Ripple Taps RLUSD Stablecoin for Water.org's Get Blue Campaign

Ripple has signed on as Water.org's exclusive digital asset and payments partner for its Get Blue campaign, deploying the RLUSD stablecoin to accelerate clean water funding. The campaign, launched at the World Economic Forum in Davos in January 2026, aims to reach 200 million people with safe water by 2030. RLUSD cuts the cost of sending aid by routing across blockchain rails in minutes, avoiding traditional correspondent bank fees and delays.

How RLUSD works on the ground

Water.org will use RLUSD to move seed funding directly to local lending partners in Asia, Latin America, and sub-Saharan Africa. Those partners then issue low-cost water and sanitation loans. The stablecoin holds a 1:1 peg to the US dollar, with segregated cash reserves covering every token — meaning aid money doesn't lose value in transit. That's a big deal for organizations trying to stretch every dollar across rural water projects.

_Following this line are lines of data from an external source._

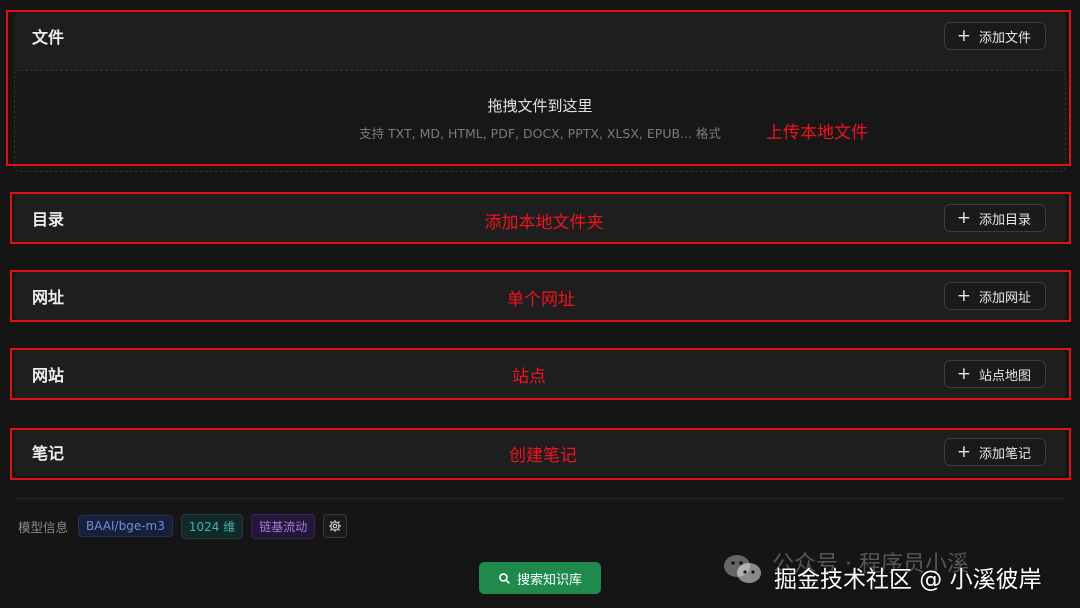 The width and height of the screenshot is (1080, 608). I want to click on dropzone-title: 拖拽文件到这里, so click(540, 106).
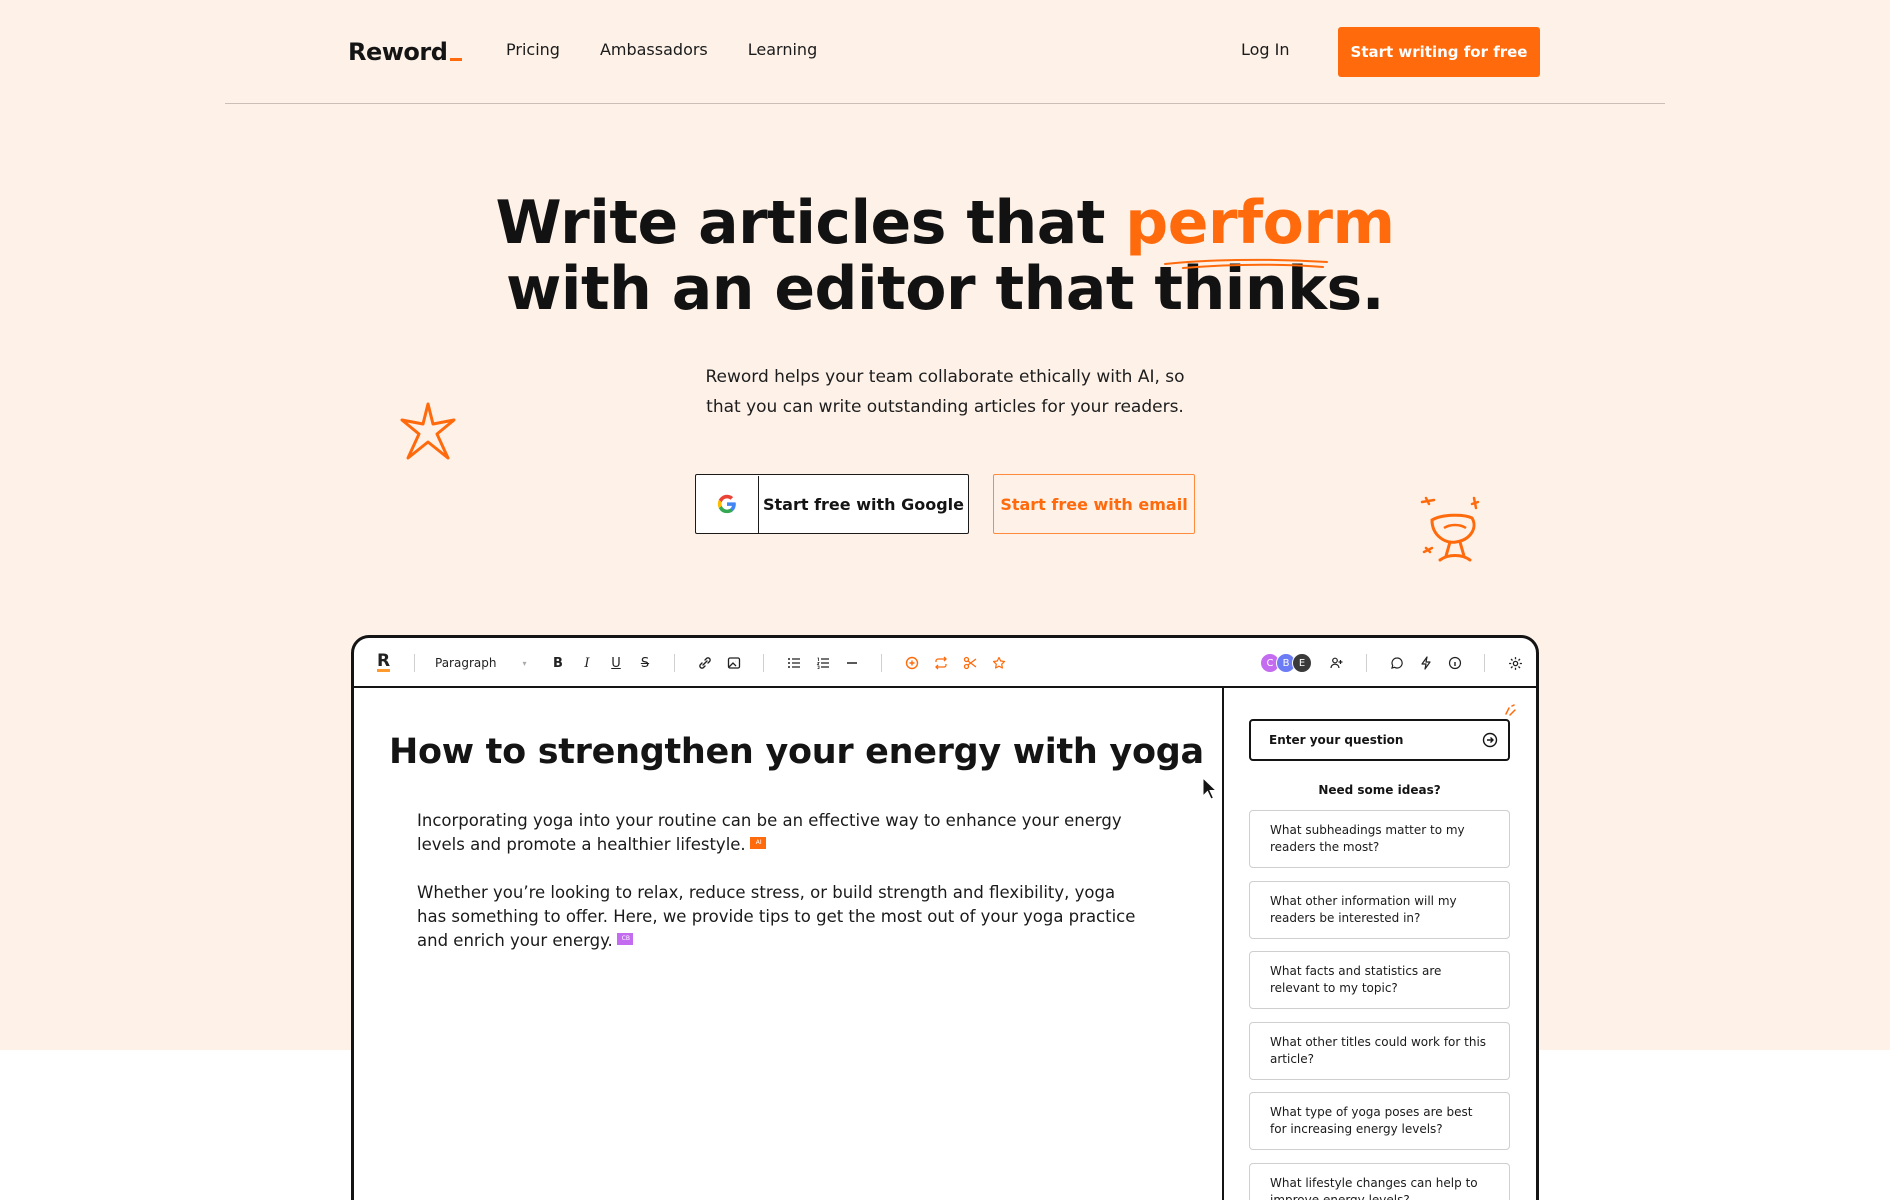 The height and width of the screenshot is (1200, 1890). I want to click on underline-icon: U, so click(616, 663).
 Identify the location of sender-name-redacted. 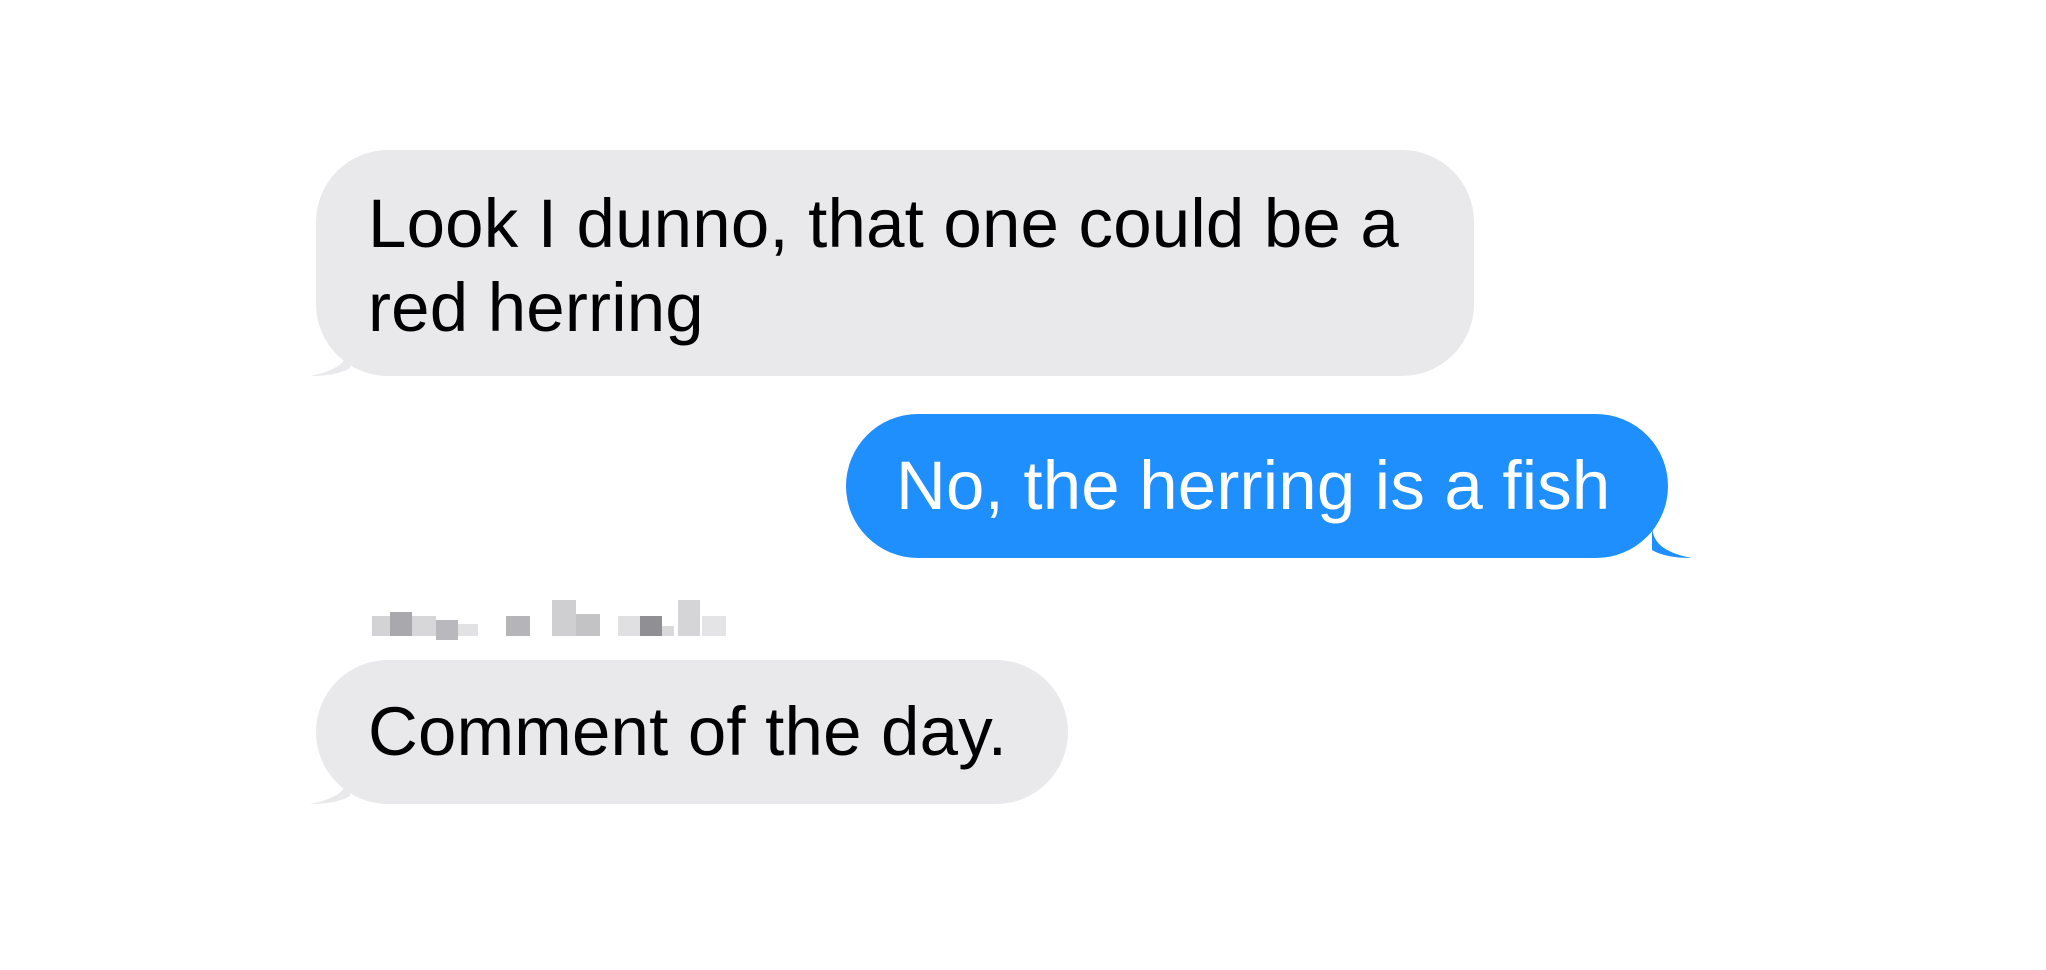
(550, 619).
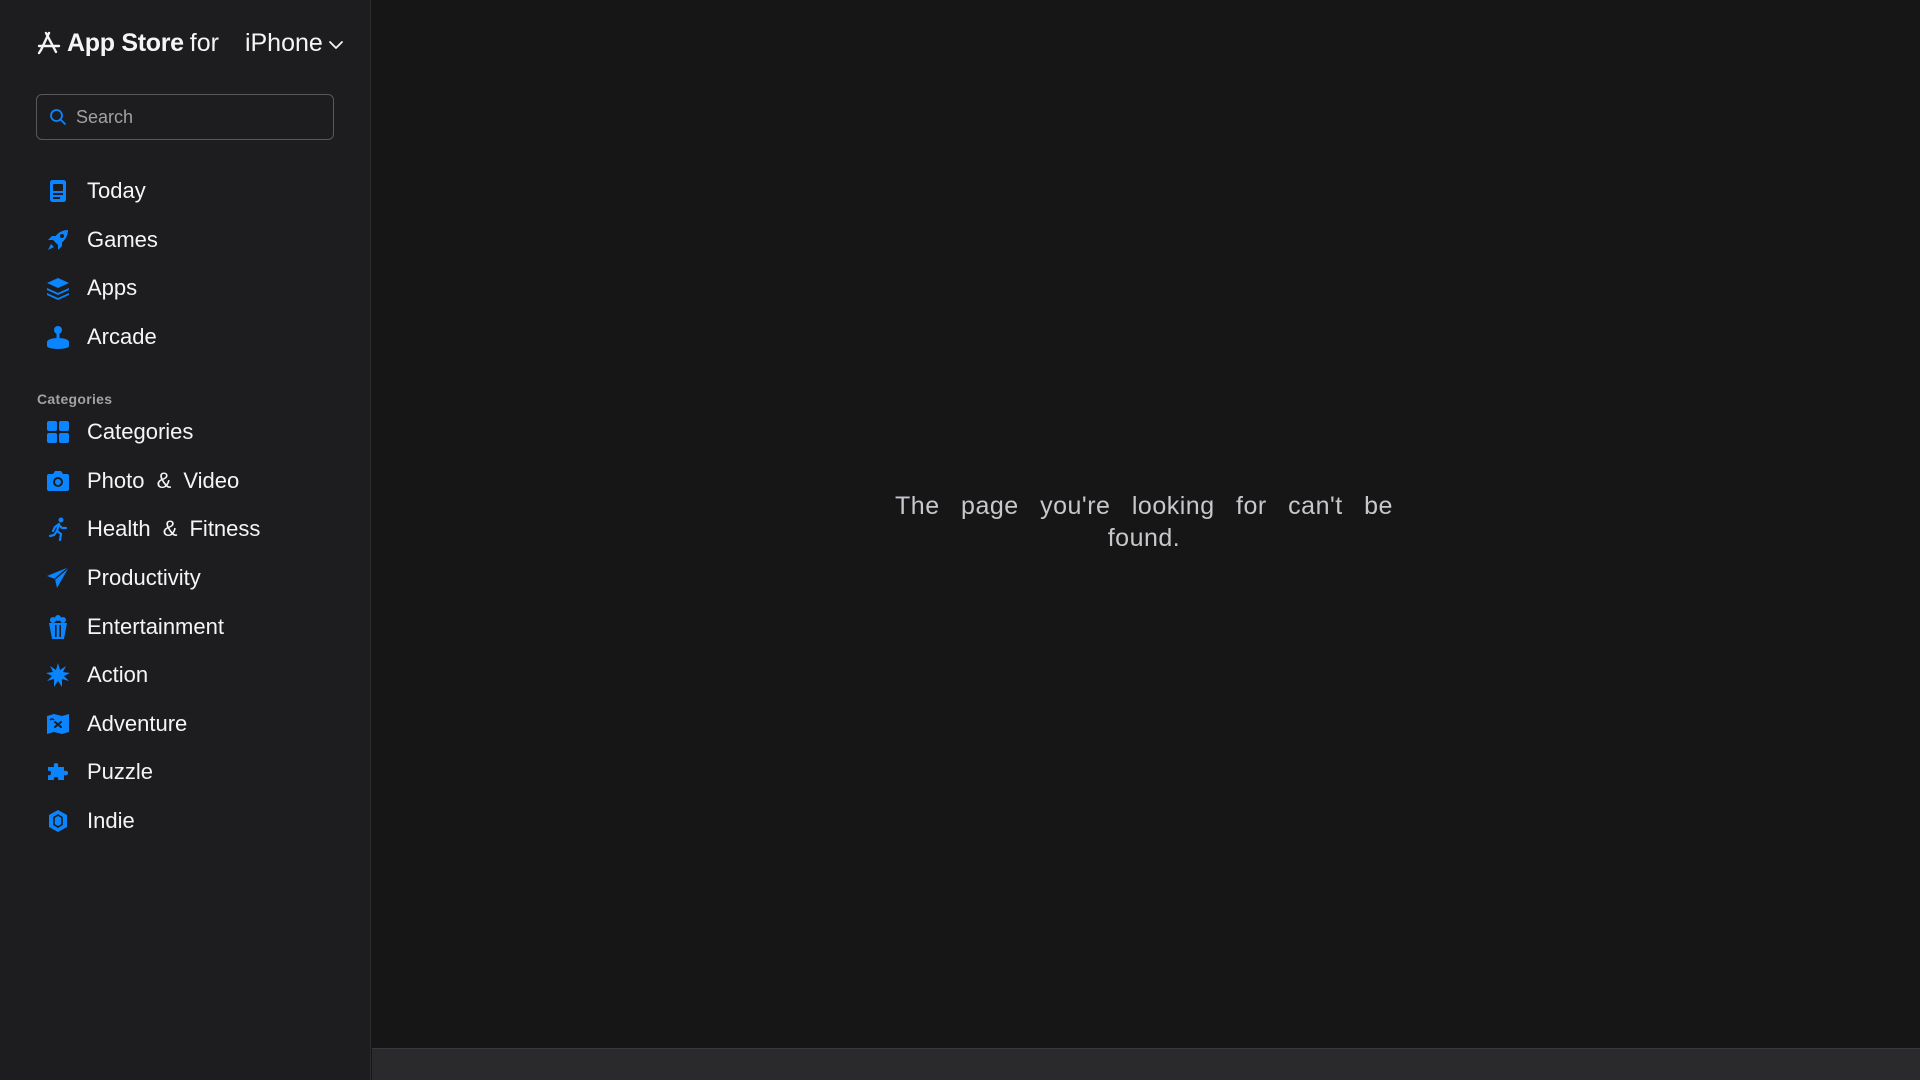 The width and height of the screenshot is (1920, 1080). What do you see at coordinates (174, 529) in the screenshot?
I see `nav-label-health-fitness: Health & Fitness` at bounding box center [174, 529].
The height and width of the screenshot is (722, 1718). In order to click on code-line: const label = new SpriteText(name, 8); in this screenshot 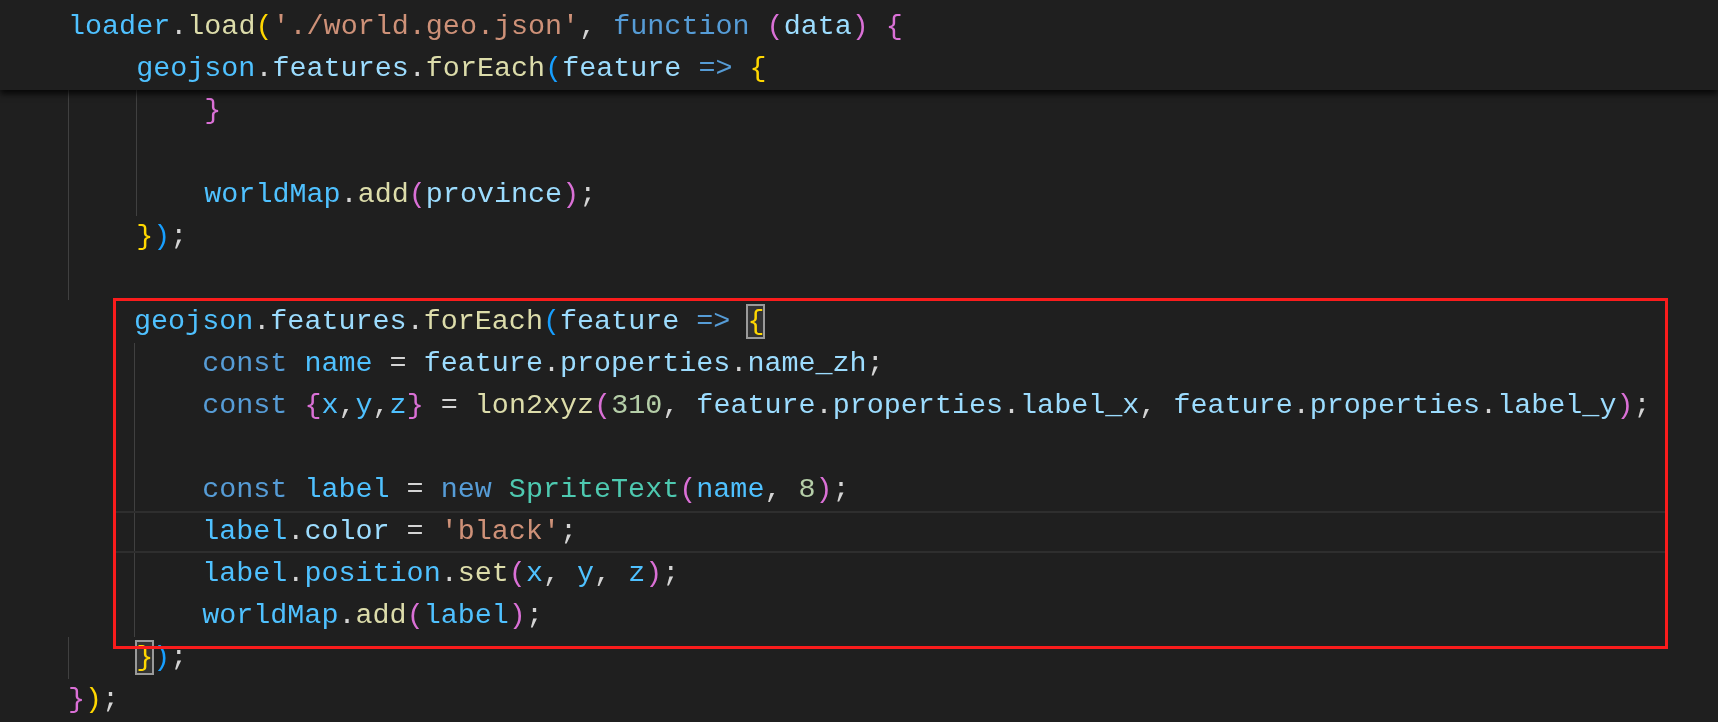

Ripple joins a corporate coalition

Ripple now sits alongside Amazon, Starbucks, and Ecolab as part of the Get Blue coalition, but with a specific role: exclusive payments infrastructure provider. Consumer-facing activations are slated to start this summer. More than 2 billion people currently lack access to safe water at home, so the corporate backing isn't just branding — it's about moving capital where it's needed fast.

Stablecoin momentum keeps building

This isn't Ripple's first stablecoin push this year. In June, Mastercard added RLUSD to its settlement infrastructure. And back in April at XRP Tokyo, Ripple projected $33 trillion in on-chain stablecoin volume for 2026. Getting RLUSD into a real-world aid pipeline gives the token a use case beyond trading — and Water.org gets lower friction for cross-border grant flows.

The first consumer-facing activations are expected this summer, and Water.org will begin routing seed funding through RLUSD to its lending partners in the coming months. No word yet on which specific countries will pilot first, but the campaign is targeting three continents from the start.